Monday: Martin Luther King, Jr. Day, holiday, January 19.
• Wednesday: The definition of a graph. Loops vs. links. §1.1
• A more standard definition of a graph.
• Friday: Graphs as Models §1.2 An informal definition of isomorphism. Definitions of degree, incidence, adjacence, parallel edges.
• Isomorphism as common relabeling.
• Our book's definition of a graph excludes the so-called null graph. This has zero vertices and zero edges. Search on the phrase "is the null graph a pointless concept" and enjoy.

#### Week Two, January 26 - 30, 2009

• Tentative grading percentages: MidI 25%; MidII 25%; HW 20%; Final 30%.
• Monday: Definitions: isomorphism, bipartite, odd even, isolated, degree sequence. §1.3
• Homework 1 due by class time on February 2.
• Wednesday: The handshake lemma: vertex degrees sum to twice the edge count. §1.4
• Friday: Subgraphs §1.5
• Despite what the text says on page 17, please distinguish "is a subgraph" from "is isomorphic to a subgraph."
• It is known which sequences arise as degree sequences of some simple graph. See problem 1.5.6 in the classic "Graph Theory with Applications" by Bondy and Murty.

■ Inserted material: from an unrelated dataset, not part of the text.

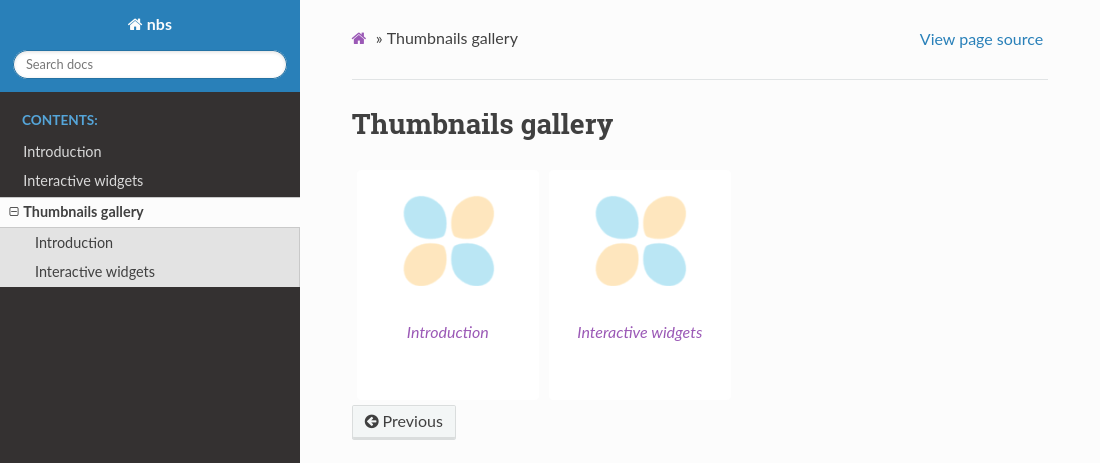Open nested Interactive widgets under Thumbnails gallery
The height and width of the screenshot is (463, 1100).
[x=94, y=272]
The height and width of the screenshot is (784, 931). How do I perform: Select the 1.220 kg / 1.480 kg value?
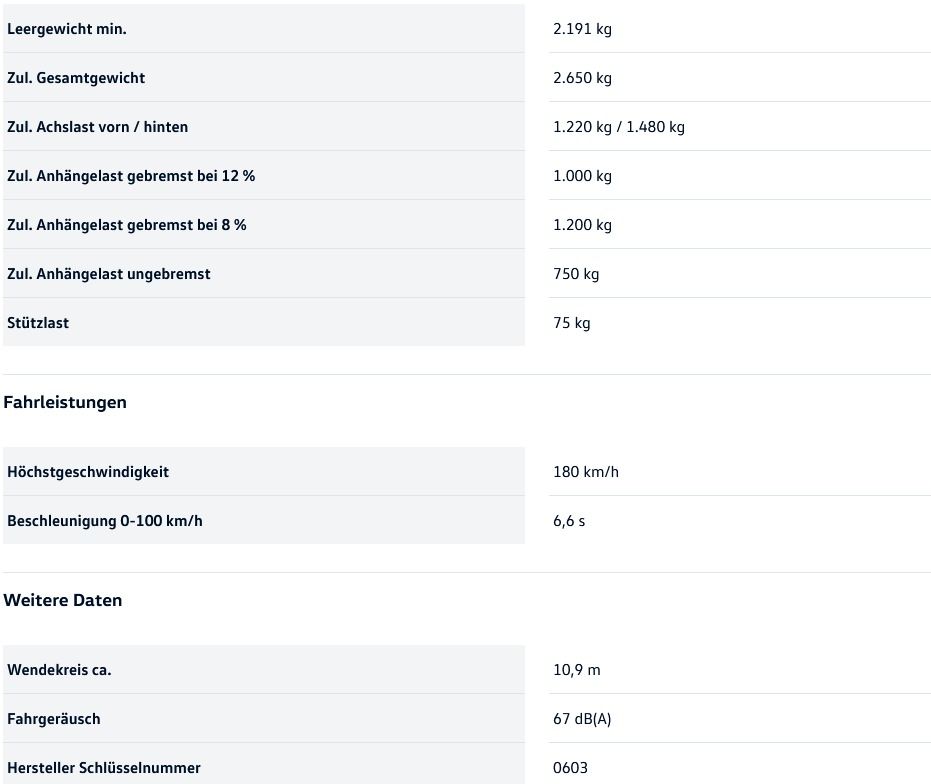[x=619, y=127]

#### Week Four, February 9 - 13, 2009

• Monday: adjacency matrix. § 1.7 Trees. Pathes are unique in trees § 2.1
• Homework 3 due February 16.
• Wednesday: Classifying small trees.
• Friday: Spanning Trees, § 2.3 Classifying connected simple graphs with five vertices and five edges. Isomorphic simple graphs have isomorphic complements.

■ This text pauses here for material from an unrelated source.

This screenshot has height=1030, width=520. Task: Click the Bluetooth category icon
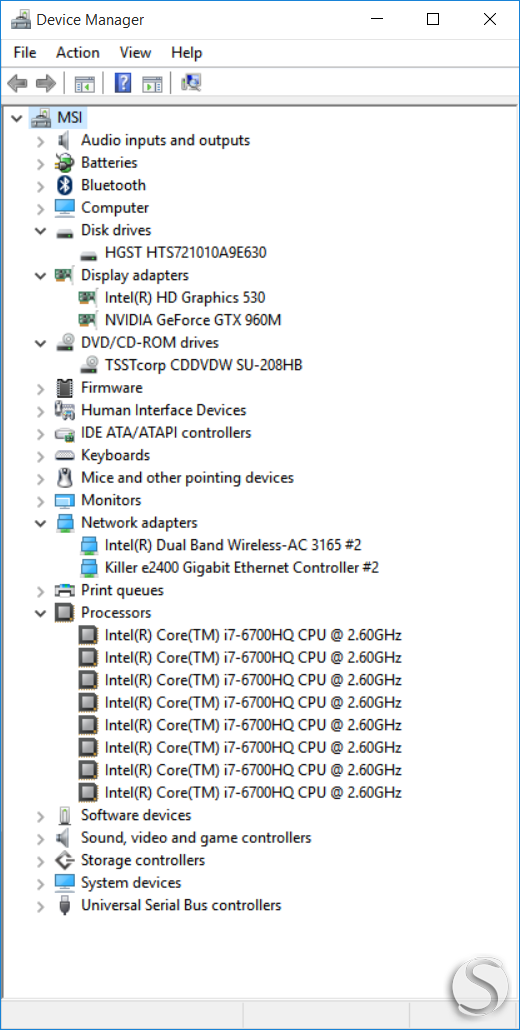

#### Week Eight, March 9 - 13, 2009

• Monday: Hamiltonian graphs. § 3.3
• Homework 6, due March 23.
• Wednesday: Knight's Tours, six-by-six I was mistaken in class. The stategy we started with does work.
• Friday: Hamiltonian graphs, continued.
• We are skipping page 104 to 107 of § 3.3.
• We are skipping § 3.4
• Reminder: I do not accept late homework. If you can't attend class, you can scan it and email it in, or slide it under by office door. Also, I drop the two lowest scores, and will create makeup assignments for multi-week emergences.

#### Week Nine, March 23 - 27, 2009

• Monday: Matchings § 4.1
• Homework 7, due March 30.
• Wednesday: The Marriage Problem, Matchings in bipartite graphs § 4.2, 4.3
• Friday: Optimal assignments § 4.5
• We are skipping § 4.5.

#### Week Eleven, April 6 - 10 , 2009

• Monday: Review.
• The midterm will not cover § 4.5.
• Wednesday: April 8, Midterm II
• Friday: The dual of a plane graph, § 5.6.

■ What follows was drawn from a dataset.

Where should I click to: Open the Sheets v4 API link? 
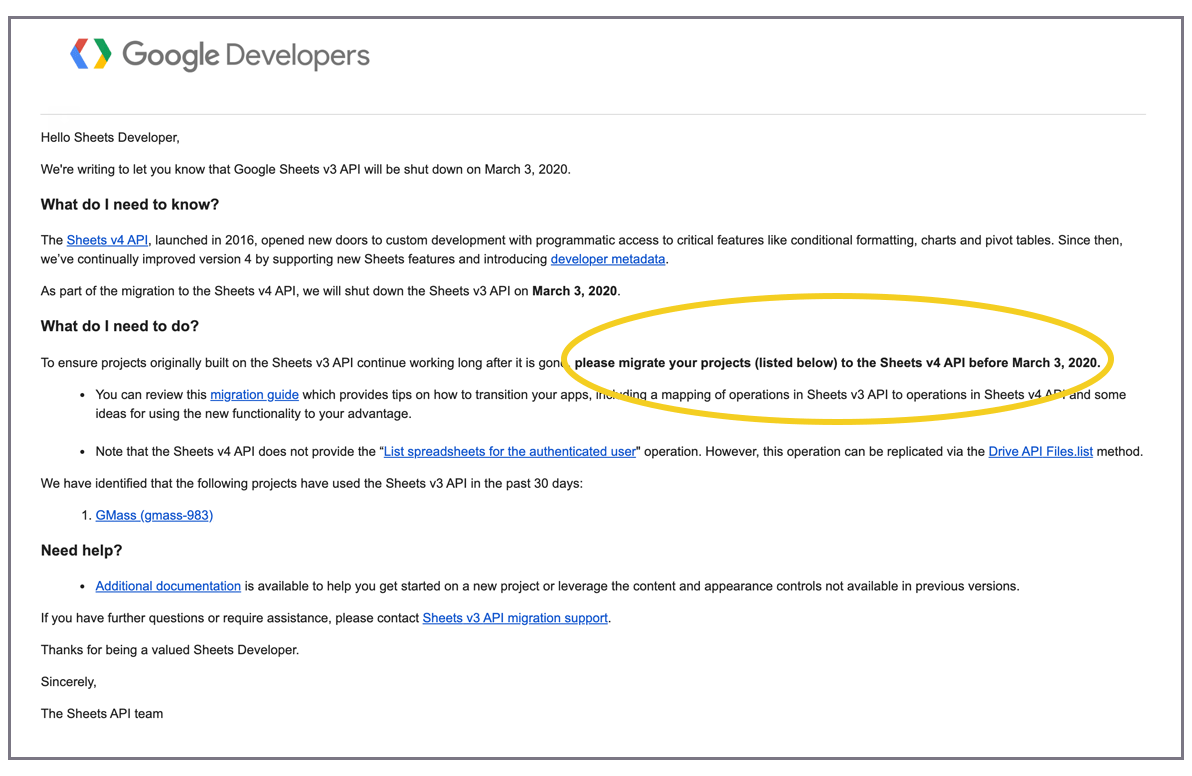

#### Week Twelve, April 13 - 17 , 2009

• Monday: Directed graphs, basic definitions, § 7.1.
• Wednesday: In-degree and out-degree. § 7.2.
• Homework 9, due April 22.
• Friday: Tournaments. § 7.3.

#### Week Thirteen, April 20 - 24 , 2009

• Monday: Traffic flow. § 7.4.
• We are skipping the Hopcroft and Tarjan algorithm (pages 256 to 328).
• Wednesday: Networks. Flows and Cuts. § 8.1.
• Friday: Max Flow equals Min Cut.
• We are skipping § 8.2.
• Homework 10 (now 4 problems), due May 1.

#### Week Fourteen, April 27 - May 1 , 2009

• Monday: Menger's theorem. Edge connectivity. § 8.3.
• Wednesday: Menger's theorem, edge and vertex versions.
• Friday: Graphs on a torus or on a Klein bottle.